For University of Nevada, Reno physicist Friedwardt Winterberg, capturing and utilizing extremely high voltages like those that occur in a lightning strike for a blast of energy has been a complicated, but worthwhile life’s pursuit. During more than half a century of research, he has pursued the process because he is trying to create low-waste, electrically produced nuclear power.
Winterberg, who had some of his 39-year-old work on thermonuclear explosions declassified recently by the U.S. government, has produced new findings that are attracting notice in the scientific community. He has developed what he believes is a more efficient way to release nuclear energy than with the super laser the Lawrence Livermore National Laboratory operates. He says his super Marx generator will generate billion-volt bursts of electric energy 100 times more powerful than the Livermore laser, and can release large amounts of energy by nuclear fusion. His process, which does not involve fission, does not produce radioactive waste materials, as is the case at Livermore.
The Livermore process, Winterberg says, uses a super laser that releases an intense burst of energy. A by-product of the process, he says, is that only 10 percent of the energy is released in fusion while 90 percent is released in fission, which creates many more waste products than the more powerful, billion-volt super Marx generator.
Winterberg says his recent research concept is that 100 percent of the energy released would be through deuterium fusion, something unachievable if done with lasers. He proposes that if the approach is feasible, it would render laser fusion obsolete. Winterberg presented his studies at the 2008 Advanced Propulsion Workshop at NASA facilities in Pasadena, Calif.
The government declassified one of Winterberg’s papers on fusion ignition in 1970. This different microfusion process requires the generation of a proton beam powerful enough to ignite in liquid deuterium, creating a chain reaction capable of producing a thermonuclear micro-detonation.
Winterberg, a native of Germany, began his nuclear fusion research in 1954 in his home country and earned his doctoral degree under Nobel Laureate Werner Heisenberg, who was the doctoral degree adviser of hydrogen bomb developer Edward Teller. As a 26-year-old in 1955, Winterberg is credited with developing the foundation for the GPS system. He proposed to put atomic clocks into artificial satellites, testing the only practical application of Einstein's general theory of relativity.
In 1959, the U.S. government invited Winterberg to the United States under the same program that brought Saturn V moon rocket founder Wernher von Braun from Europe.
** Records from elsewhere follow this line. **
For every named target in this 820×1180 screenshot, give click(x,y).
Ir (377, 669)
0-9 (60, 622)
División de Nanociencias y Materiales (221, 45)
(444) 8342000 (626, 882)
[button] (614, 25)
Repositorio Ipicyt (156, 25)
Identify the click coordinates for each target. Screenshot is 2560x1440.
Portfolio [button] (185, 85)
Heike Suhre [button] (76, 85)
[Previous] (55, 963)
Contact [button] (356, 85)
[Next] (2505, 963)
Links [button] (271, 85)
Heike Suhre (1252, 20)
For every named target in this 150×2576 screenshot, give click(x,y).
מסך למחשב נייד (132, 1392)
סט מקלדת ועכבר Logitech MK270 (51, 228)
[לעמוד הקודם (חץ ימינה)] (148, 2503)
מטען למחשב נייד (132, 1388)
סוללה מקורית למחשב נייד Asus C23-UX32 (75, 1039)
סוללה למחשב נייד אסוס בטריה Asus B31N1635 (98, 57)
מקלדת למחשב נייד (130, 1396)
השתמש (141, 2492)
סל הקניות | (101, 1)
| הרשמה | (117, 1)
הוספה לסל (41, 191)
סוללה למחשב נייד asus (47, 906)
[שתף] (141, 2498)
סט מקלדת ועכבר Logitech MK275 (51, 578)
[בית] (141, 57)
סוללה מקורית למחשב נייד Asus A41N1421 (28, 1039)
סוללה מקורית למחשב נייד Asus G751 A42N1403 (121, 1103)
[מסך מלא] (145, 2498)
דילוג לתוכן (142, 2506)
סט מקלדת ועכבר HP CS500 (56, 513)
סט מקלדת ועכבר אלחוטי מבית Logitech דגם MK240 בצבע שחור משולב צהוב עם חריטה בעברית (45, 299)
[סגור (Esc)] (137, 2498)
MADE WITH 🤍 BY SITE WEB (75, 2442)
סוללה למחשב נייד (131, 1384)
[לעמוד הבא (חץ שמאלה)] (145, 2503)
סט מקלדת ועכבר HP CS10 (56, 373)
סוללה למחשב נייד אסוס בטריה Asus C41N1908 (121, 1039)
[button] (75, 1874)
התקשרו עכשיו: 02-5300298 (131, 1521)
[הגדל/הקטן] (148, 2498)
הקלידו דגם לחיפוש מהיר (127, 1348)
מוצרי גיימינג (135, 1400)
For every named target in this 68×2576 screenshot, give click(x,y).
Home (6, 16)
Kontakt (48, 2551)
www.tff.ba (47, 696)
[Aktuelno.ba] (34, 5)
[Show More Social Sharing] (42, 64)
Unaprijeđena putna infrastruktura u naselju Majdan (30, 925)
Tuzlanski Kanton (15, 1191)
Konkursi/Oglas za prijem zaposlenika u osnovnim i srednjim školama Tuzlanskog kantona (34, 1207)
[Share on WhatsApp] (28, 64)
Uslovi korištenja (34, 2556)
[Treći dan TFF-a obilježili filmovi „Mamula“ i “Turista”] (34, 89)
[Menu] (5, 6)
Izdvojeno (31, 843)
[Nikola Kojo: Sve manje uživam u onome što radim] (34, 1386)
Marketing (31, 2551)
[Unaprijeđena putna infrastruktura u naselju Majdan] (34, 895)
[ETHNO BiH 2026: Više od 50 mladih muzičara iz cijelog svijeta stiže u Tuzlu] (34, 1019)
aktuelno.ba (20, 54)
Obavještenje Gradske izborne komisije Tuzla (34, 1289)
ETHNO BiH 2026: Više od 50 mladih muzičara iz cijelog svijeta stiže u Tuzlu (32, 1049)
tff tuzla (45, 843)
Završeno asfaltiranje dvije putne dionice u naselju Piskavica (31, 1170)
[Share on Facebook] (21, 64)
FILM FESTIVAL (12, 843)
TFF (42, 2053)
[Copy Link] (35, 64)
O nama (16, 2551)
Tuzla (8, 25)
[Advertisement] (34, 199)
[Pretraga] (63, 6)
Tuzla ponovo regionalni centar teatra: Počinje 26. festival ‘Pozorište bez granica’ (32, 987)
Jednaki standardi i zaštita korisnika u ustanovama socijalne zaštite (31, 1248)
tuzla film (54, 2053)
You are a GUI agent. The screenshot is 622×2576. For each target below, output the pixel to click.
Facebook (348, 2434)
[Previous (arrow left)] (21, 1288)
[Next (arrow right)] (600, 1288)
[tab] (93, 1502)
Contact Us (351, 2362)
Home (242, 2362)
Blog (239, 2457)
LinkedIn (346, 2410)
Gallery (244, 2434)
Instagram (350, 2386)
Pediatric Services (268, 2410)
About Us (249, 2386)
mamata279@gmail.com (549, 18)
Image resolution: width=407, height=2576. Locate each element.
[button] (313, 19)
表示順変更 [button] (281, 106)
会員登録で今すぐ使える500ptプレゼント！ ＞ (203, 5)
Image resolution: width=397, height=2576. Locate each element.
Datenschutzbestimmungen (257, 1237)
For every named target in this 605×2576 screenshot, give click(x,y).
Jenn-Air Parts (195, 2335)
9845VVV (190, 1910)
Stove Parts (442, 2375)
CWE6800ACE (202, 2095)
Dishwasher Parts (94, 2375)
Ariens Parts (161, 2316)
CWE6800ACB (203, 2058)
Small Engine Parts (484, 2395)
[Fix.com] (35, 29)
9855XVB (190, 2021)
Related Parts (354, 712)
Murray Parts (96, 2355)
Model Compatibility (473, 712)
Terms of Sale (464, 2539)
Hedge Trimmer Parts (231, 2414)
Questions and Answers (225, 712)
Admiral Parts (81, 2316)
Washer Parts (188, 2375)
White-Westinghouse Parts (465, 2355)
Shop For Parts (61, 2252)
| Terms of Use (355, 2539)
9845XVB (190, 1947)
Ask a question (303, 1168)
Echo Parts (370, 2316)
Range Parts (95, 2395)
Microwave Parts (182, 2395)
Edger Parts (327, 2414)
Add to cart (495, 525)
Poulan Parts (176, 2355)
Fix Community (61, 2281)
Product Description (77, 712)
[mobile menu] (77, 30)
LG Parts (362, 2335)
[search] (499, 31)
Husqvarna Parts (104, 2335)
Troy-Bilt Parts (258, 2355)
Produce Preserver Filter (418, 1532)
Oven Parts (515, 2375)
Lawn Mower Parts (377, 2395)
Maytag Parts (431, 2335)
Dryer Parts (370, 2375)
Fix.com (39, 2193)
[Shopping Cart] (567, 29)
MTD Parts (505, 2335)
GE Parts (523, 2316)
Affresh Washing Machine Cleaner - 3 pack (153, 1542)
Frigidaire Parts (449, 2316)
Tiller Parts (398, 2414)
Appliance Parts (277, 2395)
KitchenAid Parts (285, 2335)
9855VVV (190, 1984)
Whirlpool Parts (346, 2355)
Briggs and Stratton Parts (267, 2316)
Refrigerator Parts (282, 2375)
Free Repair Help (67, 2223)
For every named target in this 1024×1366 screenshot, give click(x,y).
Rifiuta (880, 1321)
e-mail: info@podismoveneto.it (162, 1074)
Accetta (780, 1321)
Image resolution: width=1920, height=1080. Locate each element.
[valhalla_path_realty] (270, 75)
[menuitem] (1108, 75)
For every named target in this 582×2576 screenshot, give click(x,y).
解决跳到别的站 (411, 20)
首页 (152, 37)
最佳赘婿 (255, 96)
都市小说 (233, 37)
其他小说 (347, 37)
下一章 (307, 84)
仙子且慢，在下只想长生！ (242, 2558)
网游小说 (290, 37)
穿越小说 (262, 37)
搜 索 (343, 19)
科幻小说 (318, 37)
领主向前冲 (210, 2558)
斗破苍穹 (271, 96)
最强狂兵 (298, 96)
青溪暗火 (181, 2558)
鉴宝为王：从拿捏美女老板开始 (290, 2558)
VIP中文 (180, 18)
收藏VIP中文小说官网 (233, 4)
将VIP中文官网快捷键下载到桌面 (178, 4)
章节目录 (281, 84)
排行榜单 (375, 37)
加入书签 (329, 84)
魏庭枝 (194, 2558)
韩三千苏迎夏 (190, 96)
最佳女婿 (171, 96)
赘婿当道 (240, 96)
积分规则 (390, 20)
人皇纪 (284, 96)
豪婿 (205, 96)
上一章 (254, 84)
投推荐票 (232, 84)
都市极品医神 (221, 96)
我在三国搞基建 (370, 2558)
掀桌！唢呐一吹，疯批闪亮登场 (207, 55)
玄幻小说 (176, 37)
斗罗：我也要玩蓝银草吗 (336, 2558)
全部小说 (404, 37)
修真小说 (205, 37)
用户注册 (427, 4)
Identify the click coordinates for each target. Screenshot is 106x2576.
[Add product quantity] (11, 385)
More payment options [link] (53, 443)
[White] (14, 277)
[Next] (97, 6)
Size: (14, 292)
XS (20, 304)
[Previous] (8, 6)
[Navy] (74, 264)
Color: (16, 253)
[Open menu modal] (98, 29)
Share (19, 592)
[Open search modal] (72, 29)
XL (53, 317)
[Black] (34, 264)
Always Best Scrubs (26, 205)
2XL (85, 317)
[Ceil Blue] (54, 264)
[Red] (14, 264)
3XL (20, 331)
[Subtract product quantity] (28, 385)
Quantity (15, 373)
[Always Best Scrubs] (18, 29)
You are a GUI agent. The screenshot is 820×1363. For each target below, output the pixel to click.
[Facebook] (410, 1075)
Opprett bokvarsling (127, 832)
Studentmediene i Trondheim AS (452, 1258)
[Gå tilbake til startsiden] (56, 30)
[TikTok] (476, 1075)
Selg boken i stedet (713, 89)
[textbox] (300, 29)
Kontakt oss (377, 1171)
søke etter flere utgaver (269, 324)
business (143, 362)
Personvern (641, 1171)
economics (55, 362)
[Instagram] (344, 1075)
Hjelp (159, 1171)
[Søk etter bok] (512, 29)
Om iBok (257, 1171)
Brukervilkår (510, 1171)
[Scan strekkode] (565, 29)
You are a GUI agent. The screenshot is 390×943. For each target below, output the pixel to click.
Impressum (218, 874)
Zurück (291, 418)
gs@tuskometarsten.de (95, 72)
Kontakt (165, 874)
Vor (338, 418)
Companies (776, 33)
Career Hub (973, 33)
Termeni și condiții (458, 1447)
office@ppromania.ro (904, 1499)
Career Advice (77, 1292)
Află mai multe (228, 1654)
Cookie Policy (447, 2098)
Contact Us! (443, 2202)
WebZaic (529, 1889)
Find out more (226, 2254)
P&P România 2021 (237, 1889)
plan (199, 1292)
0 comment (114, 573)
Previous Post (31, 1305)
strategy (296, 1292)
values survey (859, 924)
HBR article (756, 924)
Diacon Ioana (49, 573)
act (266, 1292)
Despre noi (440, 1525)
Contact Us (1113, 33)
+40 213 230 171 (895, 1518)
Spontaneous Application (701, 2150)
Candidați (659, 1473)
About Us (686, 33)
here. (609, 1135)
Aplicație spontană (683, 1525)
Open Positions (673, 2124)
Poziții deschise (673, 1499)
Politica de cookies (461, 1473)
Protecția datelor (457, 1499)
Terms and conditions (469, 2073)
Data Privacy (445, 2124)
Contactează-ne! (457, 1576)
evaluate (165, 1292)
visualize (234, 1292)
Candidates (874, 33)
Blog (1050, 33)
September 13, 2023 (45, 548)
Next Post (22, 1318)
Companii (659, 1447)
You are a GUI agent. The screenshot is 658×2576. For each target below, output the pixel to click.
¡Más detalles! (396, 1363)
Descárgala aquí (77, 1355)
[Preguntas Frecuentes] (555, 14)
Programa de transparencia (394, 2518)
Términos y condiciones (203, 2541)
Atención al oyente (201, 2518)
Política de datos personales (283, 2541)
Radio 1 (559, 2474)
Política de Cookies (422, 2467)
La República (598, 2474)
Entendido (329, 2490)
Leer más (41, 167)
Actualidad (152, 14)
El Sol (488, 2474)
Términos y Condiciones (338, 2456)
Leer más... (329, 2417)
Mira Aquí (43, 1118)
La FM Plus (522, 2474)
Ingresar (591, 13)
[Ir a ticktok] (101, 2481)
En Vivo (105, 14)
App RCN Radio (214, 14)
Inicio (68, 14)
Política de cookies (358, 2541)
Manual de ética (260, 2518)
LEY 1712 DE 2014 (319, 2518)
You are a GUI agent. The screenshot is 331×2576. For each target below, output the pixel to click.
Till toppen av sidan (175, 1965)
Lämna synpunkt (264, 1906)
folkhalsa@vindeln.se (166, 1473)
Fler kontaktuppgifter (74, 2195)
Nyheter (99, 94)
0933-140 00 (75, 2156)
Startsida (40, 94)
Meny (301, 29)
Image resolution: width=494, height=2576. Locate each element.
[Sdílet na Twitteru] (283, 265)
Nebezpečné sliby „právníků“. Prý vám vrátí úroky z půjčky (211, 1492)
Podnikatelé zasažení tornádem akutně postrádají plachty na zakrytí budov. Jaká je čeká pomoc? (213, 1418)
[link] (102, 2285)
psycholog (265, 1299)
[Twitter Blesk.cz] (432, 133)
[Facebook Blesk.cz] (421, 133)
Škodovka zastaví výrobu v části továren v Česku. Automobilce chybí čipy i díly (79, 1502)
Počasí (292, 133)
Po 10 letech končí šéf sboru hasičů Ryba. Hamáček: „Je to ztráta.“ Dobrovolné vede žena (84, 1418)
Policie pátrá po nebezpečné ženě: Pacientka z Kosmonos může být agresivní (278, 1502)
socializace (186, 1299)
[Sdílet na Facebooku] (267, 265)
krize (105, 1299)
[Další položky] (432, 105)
His work on nuclear rocket propulsion earned Winterberg the 1979 Hermann Oberth Gold Medal, a top international astronautics award, and two years later, the Nevada Legislature awarded him a citation for development of the inertial confinement fusion concept. Some scientists have hailed Winterberg’s nuclear fusion concept as a more efficient way to propel rockets and their payloads into space quickly or as a method to defend Earth against a large asteroid’s impact.
Winterberg’s geophysics research has also received more recent acclaim from scientists.
University of Maryland geophysicist Daniel Lathrop, in an October 2006 Physics Today letter, credited Winterberg’s 1963 research paper on a laboratory geodynamo as providing a unique “detailed analyses of different experimental possibilities for probing dynamo action using liquid metals.” Scientific theories suggest a geodynamo is the convective mechanism in the Earth’s fluid outer core that sustains the planet’s geomagnetic field.
Using some of Winterberg’s research observations, Lathrop has created a 10-foot-tall, 26-ton model planet in his laboratory in a bid to get the apparatus to generate its own magnetic field.
The University of Nevada, Reno hired Winterberg as an associate professor of physics in 1963, and he was promoted to full professor in 1968, the same year he became a U.S. citizen.